Aim: Rewrite the records between the line holding "Where should I" and the end of the records, inclusive, swapping "Taxes" for "Billing" and leaving everything else as it is.

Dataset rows
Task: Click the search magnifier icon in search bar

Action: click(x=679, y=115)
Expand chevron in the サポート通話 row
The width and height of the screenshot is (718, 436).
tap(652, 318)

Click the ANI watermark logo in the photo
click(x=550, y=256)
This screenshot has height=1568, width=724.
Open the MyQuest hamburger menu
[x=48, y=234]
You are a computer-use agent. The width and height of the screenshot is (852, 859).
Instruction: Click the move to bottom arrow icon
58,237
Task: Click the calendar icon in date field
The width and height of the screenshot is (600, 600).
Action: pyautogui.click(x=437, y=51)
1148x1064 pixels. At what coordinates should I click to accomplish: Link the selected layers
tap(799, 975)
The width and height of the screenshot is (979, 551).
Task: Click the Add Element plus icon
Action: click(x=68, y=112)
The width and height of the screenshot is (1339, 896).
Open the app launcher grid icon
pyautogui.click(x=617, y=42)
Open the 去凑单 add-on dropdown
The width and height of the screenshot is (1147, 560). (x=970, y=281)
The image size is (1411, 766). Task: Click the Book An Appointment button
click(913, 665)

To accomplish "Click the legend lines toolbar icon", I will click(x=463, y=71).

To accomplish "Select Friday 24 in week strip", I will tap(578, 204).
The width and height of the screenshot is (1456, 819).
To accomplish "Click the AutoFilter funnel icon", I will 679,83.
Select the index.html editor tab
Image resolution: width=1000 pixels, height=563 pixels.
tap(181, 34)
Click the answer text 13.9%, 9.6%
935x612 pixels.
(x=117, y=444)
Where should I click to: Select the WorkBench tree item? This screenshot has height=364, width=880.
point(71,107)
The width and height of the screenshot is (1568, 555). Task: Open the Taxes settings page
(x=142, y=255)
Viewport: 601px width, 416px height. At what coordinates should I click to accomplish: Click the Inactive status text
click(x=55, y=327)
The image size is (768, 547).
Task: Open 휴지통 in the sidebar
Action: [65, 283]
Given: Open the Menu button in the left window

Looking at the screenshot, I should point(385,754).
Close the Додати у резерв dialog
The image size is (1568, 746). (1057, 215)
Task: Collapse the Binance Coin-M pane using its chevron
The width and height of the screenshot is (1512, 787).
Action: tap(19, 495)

Exercise result:
Where should I click to: Select the WorkBench tree item? This screenshot has height=364, width=880.
point(71,107)
The width and height of the screenshot is (1568, 555). Task: Open the Billing settings page
(x=142, y=255)
Viewport: 601px width, 416px height. At what coordinates should I click to accomplish: Click the Inactive status text
click(x=55, y=327)
The image size is (768, 547).
Task: Open 휴지통 in the sidebar
Action: [65, 283]
Given: Open the Menu button in the left window

Looking at the screenshot, I should point(385,754).
Close the Додати у резерв dialog
The image size is (1568, 746). (1057, 215)
Task: Collapse the Binance Coin-M pane using its chevron
The width and height of the screenshot is (1512, 787).
Action: tap(19, 495)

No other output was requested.